___ Entries

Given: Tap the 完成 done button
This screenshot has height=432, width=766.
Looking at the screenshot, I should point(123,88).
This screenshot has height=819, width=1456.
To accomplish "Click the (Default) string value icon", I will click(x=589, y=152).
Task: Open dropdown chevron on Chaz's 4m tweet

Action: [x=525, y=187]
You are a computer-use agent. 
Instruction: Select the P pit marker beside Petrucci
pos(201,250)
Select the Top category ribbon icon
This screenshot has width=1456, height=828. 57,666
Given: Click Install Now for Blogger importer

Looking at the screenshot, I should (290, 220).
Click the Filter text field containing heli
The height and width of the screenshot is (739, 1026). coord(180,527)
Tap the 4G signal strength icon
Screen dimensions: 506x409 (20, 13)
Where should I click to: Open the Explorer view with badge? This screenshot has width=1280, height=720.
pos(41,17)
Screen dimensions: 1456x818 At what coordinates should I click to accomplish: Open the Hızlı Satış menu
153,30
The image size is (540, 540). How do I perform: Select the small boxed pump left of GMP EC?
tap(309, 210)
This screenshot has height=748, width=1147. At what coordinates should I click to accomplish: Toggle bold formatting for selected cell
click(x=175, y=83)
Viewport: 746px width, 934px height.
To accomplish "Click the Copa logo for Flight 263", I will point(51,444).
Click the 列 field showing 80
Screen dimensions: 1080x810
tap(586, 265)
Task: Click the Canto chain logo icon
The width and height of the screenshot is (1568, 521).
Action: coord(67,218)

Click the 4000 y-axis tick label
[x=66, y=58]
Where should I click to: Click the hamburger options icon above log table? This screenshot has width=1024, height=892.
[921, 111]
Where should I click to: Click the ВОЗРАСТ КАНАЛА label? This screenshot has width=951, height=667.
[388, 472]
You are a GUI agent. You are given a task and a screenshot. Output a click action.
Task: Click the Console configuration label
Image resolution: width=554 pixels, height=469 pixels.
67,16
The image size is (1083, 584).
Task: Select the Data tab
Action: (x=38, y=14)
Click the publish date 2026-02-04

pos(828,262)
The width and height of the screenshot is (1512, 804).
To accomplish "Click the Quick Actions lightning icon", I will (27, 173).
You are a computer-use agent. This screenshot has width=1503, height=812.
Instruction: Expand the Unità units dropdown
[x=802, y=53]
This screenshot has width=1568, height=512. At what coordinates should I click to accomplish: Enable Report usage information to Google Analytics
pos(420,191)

______

• Instructions to follow
Copy out, without any changes, the entries from the line containing "Click the Filter text field containing heli" through the last line of the entries, including both of those lines.

• In response
Click the Filter text field containing heli
The height and width of the screenshot is (739, 1026). coord(180,527)
Tap the 4G signal strength icon
Screen dimensions: 506x409 (20, 13)
Where should I click to: Open the Explorer view with badge? This screenshot has width=1280, height=720.
pos(41,17)
Screen dimensions: 1456x818 At what coordinates should I click to accomplish: Open the Hızlı Satış menu
153,30
The image size is (540, 540). How do I perform: Select the small boxed pump left of GMP EC?
tap(309, 210)
This screenshot has height=748, width=1147. At what coordinates should I click to accomplish: Toggle bold formatting for selected cell
click(x=175, y=83)
Viewport: 746px width, 934px height.
To accomplish "Click the Copa logo for Flight 263", I will point(51,444).
Click the 列 field showing 80
Screen dimensions: 1080x810
tap(586, 265)
Task: Click the Canto chain logo icon
The width and height of the screenshot is (1568, 521).
Action: coord(67,218)

Click the 4000 y-axis tick label
[x=66, y=58]
Where should I click to: Click the hamburger options icon above log table? This screenshot has width=1024, height=892.
[921, 111]
Where should I click to: Click the ВОЗРАСТ КАНАЛА label? This screenshot has width=951, height=667.
[388, 472]
You are a GUI agent. You are given a task and a screenshot. Output a click action.
Task: Click the Console configuration label
Image resolution: width=554 pixels, height=469 pixels.
67,16
The image size is (1083, 584).
Task: Select the Data tab
Action: (x=38, y=14)
Click the publish date 2026-02-04

pos(828,262)
The width and height of the screenshot is (1512, 804).
To accomplish "Click the Quick Actions lightning icon", I will (27, 173).
You are a computer-use agent. This screenshot has width=1503, height=812.
Instruction: Expand the Unità units dropdown
[x=802, y=53]
This screenshot has width=1568, height=512. At what coordinates should I click to accomplish: Enable Report usage information to Google Analytics
pos(420,191)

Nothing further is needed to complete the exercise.